> WHAT THE TASK ASKS
Reproduce the rows below word for word, starting at the first row and ending at the line that contains "- Karten (43, 596)".

(Entries on finding words and elements)
################
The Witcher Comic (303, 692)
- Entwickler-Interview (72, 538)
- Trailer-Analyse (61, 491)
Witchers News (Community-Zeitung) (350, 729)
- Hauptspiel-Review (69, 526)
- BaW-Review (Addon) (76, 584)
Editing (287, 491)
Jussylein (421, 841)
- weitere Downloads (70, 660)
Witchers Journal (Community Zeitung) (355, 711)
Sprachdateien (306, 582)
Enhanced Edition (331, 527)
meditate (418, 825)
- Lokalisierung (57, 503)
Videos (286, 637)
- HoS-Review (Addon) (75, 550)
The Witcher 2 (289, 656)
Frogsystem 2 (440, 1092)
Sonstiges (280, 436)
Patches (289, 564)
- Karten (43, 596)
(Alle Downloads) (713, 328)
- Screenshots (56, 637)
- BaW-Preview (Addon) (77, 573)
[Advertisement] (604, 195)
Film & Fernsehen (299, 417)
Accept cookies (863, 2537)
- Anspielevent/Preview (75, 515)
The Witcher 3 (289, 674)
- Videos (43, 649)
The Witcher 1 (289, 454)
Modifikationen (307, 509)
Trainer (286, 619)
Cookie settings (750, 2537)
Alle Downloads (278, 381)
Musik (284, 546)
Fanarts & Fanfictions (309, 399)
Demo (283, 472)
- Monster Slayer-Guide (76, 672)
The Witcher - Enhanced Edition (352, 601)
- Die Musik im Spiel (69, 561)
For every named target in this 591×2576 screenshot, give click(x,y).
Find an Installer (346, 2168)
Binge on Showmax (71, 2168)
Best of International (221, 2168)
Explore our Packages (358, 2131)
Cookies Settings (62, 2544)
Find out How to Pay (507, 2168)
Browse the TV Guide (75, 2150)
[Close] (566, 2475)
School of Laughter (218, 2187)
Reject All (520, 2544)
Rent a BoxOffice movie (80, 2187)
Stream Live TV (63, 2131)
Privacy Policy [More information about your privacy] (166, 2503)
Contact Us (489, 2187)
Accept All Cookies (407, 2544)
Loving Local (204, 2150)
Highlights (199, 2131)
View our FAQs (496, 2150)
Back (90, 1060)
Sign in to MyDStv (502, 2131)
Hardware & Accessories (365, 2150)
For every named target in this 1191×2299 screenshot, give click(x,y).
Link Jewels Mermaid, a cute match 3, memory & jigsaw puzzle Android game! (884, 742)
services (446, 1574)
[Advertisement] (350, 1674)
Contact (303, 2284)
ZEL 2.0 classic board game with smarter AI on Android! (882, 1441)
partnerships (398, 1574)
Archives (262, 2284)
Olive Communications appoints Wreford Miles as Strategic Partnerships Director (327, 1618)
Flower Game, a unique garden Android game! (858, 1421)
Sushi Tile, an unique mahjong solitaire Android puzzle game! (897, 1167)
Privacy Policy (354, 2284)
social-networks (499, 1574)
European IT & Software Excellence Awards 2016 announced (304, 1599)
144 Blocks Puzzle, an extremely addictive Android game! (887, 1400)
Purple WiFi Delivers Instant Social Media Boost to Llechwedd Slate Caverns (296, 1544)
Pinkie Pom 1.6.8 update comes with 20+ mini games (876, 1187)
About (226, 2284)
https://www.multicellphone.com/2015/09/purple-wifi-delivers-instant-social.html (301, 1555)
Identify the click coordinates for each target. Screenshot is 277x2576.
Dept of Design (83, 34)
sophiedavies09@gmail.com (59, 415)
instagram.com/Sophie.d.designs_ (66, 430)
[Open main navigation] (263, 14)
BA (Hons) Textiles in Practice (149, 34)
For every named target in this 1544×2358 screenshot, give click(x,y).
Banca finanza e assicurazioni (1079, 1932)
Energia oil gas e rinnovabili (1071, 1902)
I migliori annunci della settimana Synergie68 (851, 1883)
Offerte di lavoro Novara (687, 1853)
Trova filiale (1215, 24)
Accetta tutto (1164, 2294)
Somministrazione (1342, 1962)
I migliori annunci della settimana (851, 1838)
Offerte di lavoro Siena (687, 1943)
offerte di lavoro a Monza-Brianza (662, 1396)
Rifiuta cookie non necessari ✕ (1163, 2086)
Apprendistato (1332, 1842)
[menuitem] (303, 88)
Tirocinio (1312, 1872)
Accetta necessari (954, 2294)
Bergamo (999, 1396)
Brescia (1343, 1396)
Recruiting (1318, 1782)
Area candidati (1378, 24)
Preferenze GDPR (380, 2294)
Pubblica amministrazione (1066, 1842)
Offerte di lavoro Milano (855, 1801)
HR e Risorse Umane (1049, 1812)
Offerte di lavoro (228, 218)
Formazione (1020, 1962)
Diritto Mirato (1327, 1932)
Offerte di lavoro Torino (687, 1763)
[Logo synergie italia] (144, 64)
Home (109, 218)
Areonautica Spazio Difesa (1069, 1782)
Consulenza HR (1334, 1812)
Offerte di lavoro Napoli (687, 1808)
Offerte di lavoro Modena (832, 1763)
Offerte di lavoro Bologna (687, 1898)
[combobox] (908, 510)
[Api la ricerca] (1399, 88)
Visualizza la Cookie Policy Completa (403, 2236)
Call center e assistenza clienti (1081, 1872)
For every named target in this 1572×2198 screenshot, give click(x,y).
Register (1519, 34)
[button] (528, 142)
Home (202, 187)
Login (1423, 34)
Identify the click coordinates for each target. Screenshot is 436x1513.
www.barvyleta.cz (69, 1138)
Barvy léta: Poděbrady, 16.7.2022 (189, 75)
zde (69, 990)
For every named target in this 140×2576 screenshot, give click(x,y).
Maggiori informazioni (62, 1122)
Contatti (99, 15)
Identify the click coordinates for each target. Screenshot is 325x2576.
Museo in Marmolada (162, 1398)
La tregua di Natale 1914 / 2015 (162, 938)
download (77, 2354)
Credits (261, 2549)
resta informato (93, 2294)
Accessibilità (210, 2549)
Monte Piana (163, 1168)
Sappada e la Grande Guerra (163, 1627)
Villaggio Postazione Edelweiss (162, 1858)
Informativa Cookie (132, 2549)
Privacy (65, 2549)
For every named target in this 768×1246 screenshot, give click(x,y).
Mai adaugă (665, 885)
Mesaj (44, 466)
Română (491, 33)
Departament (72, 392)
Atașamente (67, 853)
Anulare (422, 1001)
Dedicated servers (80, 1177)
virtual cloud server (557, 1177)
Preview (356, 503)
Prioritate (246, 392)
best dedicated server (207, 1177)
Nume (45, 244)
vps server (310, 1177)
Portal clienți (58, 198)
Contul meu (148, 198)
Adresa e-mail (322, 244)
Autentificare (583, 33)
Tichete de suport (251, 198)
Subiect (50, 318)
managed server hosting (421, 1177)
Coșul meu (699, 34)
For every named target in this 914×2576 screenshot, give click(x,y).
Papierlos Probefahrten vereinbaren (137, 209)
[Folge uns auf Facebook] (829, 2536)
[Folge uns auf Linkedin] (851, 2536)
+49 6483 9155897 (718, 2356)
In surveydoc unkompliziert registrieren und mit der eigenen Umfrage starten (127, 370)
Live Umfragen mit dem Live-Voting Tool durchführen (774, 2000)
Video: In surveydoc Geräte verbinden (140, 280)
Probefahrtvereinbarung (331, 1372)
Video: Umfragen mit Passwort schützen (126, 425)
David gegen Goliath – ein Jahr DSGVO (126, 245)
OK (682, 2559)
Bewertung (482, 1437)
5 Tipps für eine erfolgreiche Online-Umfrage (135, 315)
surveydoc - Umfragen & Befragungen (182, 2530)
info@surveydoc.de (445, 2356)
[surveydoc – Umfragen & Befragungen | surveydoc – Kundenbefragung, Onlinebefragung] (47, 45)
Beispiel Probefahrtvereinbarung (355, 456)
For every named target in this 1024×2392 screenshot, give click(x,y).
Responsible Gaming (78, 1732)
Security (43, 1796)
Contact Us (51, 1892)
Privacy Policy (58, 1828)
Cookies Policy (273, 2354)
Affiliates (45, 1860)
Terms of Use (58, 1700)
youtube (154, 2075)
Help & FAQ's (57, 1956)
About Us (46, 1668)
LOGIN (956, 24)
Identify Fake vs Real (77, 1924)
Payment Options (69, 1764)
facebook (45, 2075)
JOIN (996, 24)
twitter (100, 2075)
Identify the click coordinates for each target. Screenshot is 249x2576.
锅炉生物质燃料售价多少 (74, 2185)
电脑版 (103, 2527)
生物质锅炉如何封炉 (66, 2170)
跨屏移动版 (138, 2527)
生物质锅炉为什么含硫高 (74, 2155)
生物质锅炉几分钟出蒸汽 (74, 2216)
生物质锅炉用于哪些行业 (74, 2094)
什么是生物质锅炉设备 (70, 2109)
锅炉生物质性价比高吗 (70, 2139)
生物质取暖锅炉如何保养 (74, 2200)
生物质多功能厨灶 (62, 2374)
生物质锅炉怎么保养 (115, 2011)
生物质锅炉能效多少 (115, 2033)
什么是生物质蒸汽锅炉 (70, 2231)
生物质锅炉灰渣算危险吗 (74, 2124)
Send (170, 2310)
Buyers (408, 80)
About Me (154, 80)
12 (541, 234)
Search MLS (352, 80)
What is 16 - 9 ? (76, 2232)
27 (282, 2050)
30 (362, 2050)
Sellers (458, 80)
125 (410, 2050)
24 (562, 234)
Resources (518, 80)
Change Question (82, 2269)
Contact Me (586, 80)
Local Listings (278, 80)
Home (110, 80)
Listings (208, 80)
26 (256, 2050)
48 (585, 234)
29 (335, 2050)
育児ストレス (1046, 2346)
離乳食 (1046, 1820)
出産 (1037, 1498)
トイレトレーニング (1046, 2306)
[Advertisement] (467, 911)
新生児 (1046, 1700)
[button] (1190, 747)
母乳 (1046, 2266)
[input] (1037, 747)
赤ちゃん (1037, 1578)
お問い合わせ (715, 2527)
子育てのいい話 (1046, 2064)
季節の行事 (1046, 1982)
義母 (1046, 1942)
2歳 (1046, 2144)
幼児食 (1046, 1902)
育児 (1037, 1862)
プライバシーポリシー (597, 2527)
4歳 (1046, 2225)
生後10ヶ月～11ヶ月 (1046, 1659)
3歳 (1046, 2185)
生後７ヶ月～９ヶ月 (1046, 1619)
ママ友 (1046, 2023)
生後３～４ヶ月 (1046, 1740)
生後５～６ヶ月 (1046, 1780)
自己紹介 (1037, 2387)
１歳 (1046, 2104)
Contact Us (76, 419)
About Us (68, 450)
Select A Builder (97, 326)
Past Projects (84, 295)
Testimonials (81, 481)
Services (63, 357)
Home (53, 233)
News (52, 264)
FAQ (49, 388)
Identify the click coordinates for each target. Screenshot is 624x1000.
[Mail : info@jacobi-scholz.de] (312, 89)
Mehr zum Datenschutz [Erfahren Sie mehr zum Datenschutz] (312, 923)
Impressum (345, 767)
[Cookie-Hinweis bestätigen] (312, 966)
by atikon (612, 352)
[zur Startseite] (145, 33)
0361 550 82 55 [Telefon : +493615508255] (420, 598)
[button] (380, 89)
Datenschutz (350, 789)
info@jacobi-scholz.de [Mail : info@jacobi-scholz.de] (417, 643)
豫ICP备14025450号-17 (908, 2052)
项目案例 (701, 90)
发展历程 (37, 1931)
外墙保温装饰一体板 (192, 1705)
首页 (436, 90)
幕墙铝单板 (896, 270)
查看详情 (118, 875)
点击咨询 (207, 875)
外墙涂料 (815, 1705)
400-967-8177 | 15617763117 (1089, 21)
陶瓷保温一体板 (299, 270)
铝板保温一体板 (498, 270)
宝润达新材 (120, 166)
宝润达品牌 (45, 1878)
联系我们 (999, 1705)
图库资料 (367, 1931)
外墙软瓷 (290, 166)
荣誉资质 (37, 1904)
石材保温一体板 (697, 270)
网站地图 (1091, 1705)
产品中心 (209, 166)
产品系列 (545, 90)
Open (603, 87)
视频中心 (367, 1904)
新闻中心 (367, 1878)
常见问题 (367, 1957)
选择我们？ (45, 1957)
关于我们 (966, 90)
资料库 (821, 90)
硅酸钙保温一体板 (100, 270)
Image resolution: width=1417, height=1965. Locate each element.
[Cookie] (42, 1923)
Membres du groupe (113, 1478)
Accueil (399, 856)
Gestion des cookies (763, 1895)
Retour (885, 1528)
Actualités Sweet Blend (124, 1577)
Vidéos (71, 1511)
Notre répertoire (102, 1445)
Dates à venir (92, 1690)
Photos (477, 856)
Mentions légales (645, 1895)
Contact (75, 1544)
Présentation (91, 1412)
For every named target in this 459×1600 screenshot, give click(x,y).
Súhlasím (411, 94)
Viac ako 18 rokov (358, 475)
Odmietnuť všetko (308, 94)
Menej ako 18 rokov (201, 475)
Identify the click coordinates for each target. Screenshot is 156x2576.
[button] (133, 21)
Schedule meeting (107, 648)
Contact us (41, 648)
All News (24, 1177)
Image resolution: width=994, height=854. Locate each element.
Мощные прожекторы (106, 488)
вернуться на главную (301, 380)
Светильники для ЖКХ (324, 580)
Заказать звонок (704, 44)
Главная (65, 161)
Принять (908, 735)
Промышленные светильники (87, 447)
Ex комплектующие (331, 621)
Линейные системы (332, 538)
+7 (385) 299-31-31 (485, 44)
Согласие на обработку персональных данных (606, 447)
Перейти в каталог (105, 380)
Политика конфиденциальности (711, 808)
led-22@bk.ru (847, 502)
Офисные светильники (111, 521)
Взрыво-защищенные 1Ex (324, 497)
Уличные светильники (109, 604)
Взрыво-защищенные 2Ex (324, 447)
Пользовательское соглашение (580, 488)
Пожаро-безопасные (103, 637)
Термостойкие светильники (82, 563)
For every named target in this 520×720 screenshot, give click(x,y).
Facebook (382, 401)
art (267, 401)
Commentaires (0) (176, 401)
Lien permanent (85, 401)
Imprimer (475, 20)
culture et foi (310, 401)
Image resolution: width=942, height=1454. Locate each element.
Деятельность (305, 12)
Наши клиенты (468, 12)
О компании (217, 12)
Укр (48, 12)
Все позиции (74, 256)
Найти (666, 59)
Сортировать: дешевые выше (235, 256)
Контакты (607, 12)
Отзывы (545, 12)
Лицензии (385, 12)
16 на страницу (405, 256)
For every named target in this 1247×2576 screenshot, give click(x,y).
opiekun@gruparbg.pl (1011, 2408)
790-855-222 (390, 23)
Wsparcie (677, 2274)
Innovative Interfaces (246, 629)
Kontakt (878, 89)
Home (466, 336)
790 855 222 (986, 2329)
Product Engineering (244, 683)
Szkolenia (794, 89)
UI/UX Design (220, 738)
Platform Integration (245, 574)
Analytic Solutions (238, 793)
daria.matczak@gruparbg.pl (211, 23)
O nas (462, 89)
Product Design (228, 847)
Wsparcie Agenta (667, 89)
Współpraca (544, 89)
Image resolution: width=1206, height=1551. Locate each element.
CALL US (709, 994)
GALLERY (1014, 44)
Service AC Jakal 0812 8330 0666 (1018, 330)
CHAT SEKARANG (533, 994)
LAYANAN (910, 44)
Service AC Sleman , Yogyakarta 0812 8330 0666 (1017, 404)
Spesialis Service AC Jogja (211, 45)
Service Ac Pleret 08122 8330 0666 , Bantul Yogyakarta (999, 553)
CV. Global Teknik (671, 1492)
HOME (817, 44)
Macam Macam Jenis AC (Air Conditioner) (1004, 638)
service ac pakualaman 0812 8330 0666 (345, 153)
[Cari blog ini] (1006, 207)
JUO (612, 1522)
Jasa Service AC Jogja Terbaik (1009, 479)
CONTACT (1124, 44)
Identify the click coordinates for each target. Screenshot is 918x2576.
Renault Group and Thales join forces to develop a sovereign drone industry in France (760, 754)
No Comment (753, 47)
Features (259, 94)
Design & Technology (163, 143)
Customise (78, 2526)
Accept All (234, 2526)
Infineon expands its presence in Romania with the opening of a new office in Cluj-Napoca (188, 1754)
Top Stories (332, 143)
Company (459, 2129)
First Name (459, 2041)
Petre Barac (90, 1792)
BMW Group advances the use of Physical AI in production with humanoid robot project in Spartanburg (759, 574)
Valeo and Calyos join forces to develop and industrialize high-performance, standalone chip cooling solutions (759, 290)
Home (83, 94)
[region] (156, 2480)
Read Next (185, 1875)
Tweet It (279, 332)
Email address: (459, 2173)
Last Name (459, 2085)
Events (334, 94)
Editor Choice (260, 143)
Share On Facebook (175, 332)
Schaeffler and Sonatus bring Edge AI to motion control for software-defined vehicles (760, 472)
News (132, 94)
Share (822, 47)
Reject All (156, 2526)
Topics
################
> EXERCISE RESPONSE
The Witcher Comic (303, 692)
- Entwickler-Interview (72, 538)
- Trailer-Analyse (61, 491)
Witchers News (Community-Zeitung) (350, 729)
- Hauptspiel-Review (69, 526)
- BaW-Review (Addon) (76, 584)
Editing (287, 491)
Jussylein (421, 841)
- weitere Downloads (70, 660)
Witchers Journal (Community Zeitung) (355, 711)
Sprachdateien (306, 582)
Enhanced Edition (331, 527)
meditate (418, 825)
- Lokalisierung (57, 503)
Videos (286, 637)
- HoS-Review (Addon) (75, 550)
The Witcher 2 (289, 656)
Frogsystem 2 (440, 1092)
Sonstiges (280, 436)
Patches (289, 564)
- Karten (43, 596)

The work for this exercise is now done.